Thanks, Laura. That means a lot.
Plus, with Plan B you get to drink lots of beer and wine with us for another year. When we're not busy sorting clothes at the hospital, of course. :)
P.S. I think you're brave, too, for accepting this so well.
I walked away from a very promising career. Everyone thought I was nuts. In a way I guess I was, but I wanted it. There has been regret and sorrow and jealousy over the years, but I have had so many experiences that I have absolutely made it worth it.
I agree with everyone else-you are handling this very well.You have a lot of grace in that tiny body, you know that, Amber?
Amber -
You are not along. I didn't get into any programs (well, waitlisted at one, but I'm not holding my breath). I still haven't heard from one school, but at this point it's so late that it can't be good...
So, Plan B for me too, I guess. I got a last minute app to a school with a late deadline, so I'm giving that a try, but otherwise...

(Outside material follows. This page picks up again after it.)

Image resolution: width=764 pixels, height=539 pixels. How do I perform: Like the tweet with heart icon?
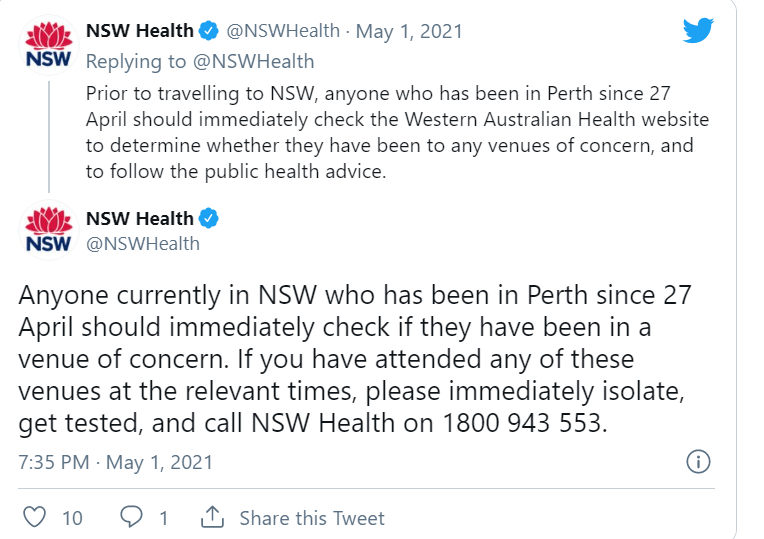pos(35,517)
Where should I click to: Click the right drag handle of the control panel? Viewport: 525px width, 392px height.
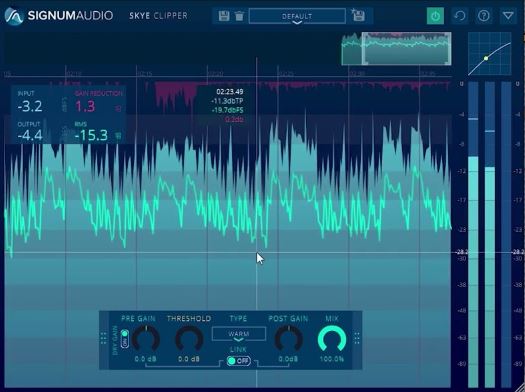pyautogui.click(x=357, y=338)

Your post rings true for me too. Really, I just want to be a writer. And there's enough ways to self-educate out there (workshops, conferences, etc.) that it can be done. It's just a lot scarier doing it without the framework of school, ain't it? Anyway, sorry about your little envelopes (I call them mean, skinny envelopes).. we'll have to get together and commiserate :)
Erin-
That sucks. We should try to keep in touch. We can use the writing thing/no grad school thing as an excuse, but really I just miss talking to you.